Changes in readthrough acetylcholinesterase expression modulate amyloid-beta pathology

Alzheimers disease has long been known to involve cholinergic deficits, but the linkage between cholinergic gene expression and the Alzheimers disease amyloid pathology has remained incompletely understood. One known link involves synaptic acetylcholinesterase (AChE-S), shown to accelerate amyloid fibrils formation. Here, we report that the Readthrough AChE-R splice variant, which differs from AChE-S in its 26 C-terminal residues, inversely exerts neuroprotective effects from amyloid beta (A beta) induced toxicity.

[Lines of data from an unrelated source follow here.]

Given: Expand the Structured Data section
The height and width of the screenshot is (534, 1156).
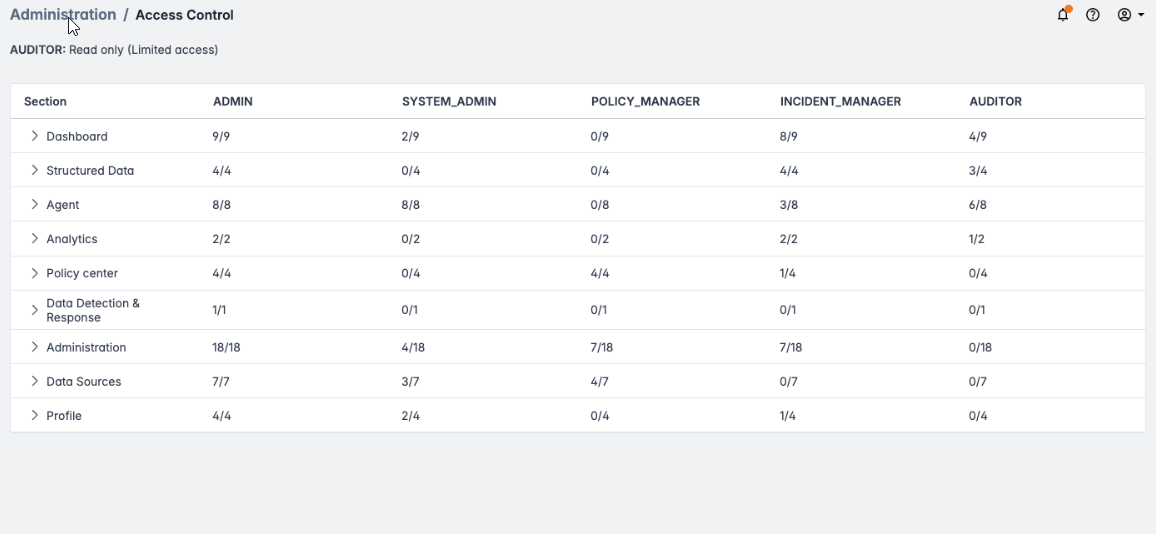Looking at the screenshot, I should pyautogui.click(x=34, y=170).
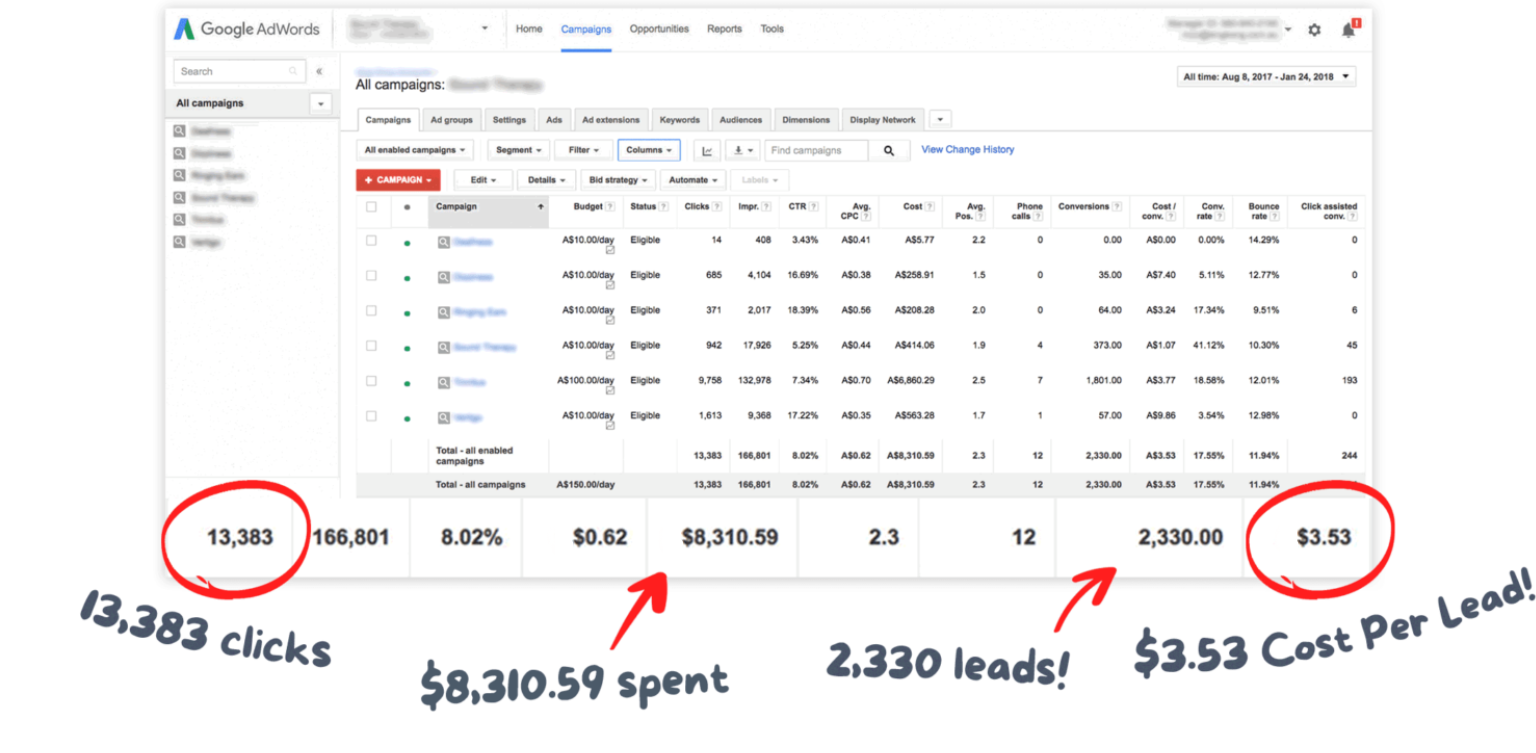Click the help icon on the Clicks column
Viewport: 1536px width, 753px height.
pyautogui.click(x=717, y=206)
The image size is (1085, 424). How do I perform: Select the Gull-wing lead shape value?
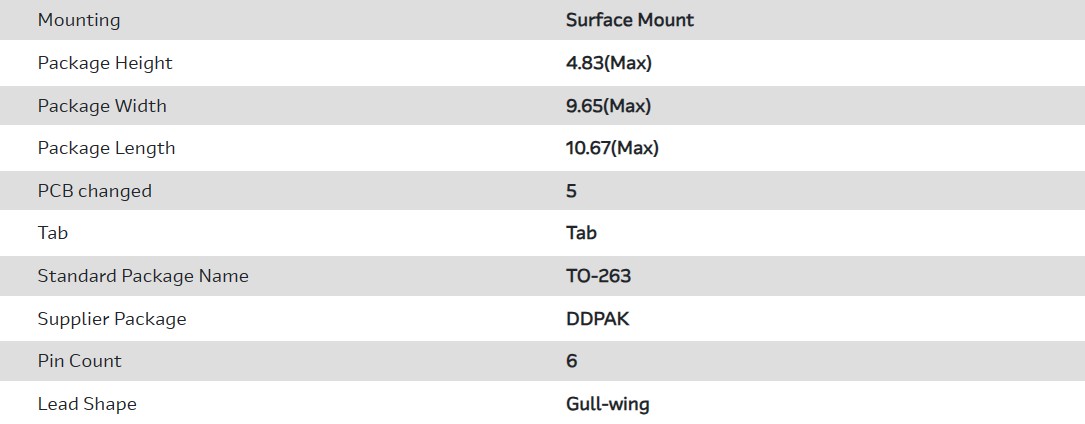click(x=608, y=404)
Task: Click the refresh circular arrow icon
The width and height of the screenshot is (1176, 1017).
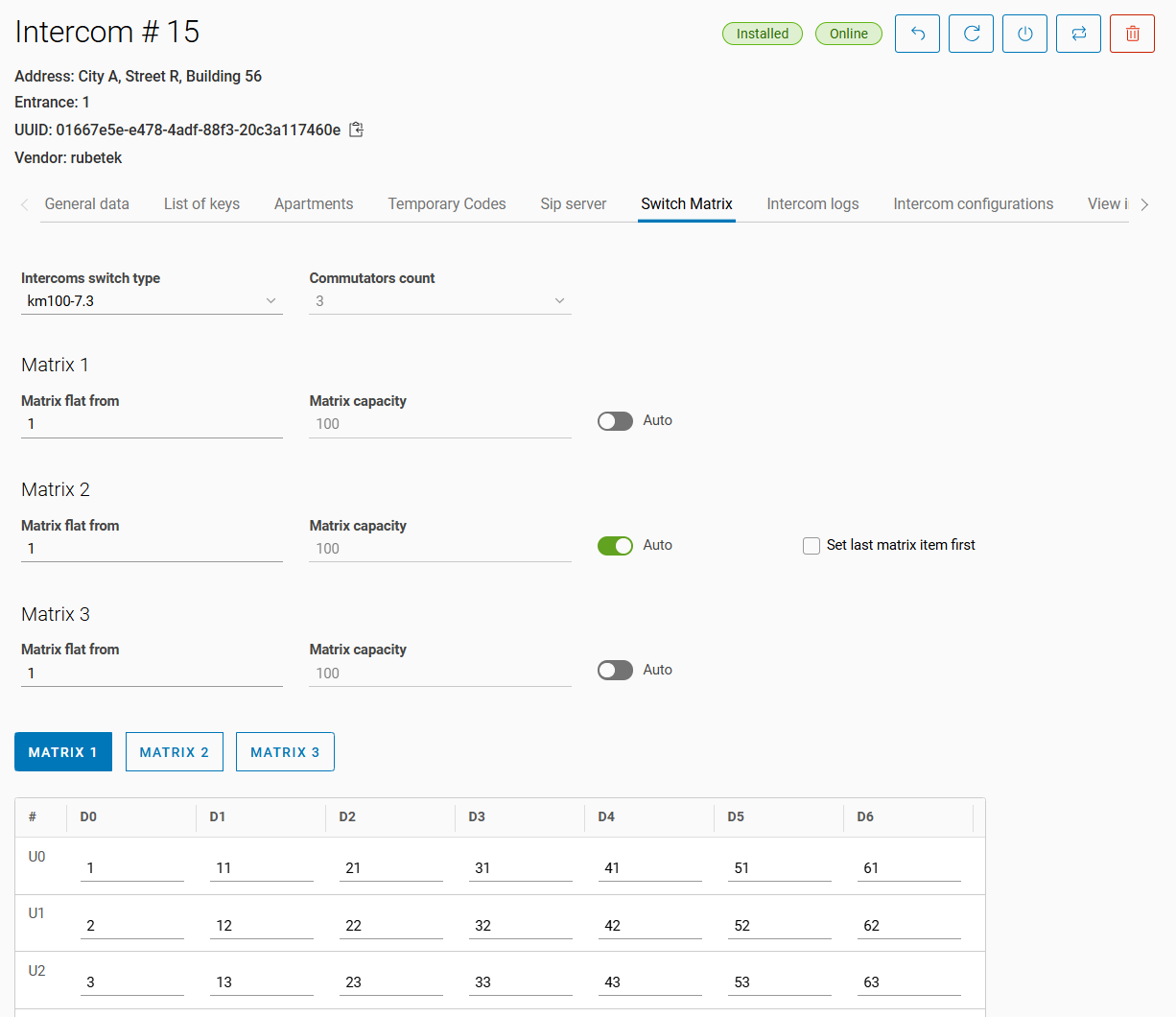Action: coord(971,34)
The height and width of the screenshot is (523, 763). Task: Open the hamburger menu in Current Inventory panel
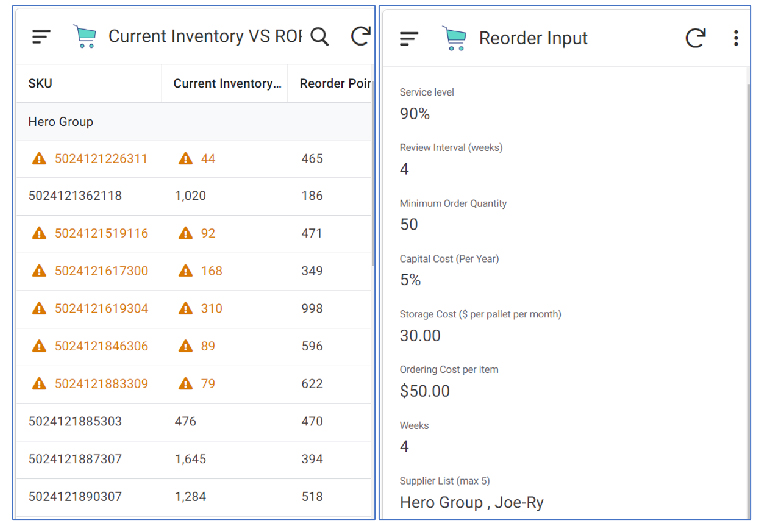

In vitro, highly purified AChE-R dose-dependently suppressed the formation of insoluble A beta oligomers and fibrils and abolished A beta toxicity to cultured cells, competing with the prevalent AChE-S protein which facilitates these processes. In vivo, double transgenic APPsw/AChE-R mice showed lower plaque burden, fewer reactive astrocytes and less dendritic damage than single APPsw mice, inverse to reported acceleration of these features in double APPsw/AChE-S mice. In hippocampi from Alzheimers disease patients (n = 10), dentate gyrus neurons showed significantly elevated AChE-R mRNA and reduced AChE-S mRNA. However, immunoblot analyses revealed drastic reductions in the levels of intact AChE-R protein, suggesting that its selective loss in the Alzheimers disease brain exacerbates the A beta-induced damages and revealing a previously unforeseen linkage between cholinergic and amyloidogenic events.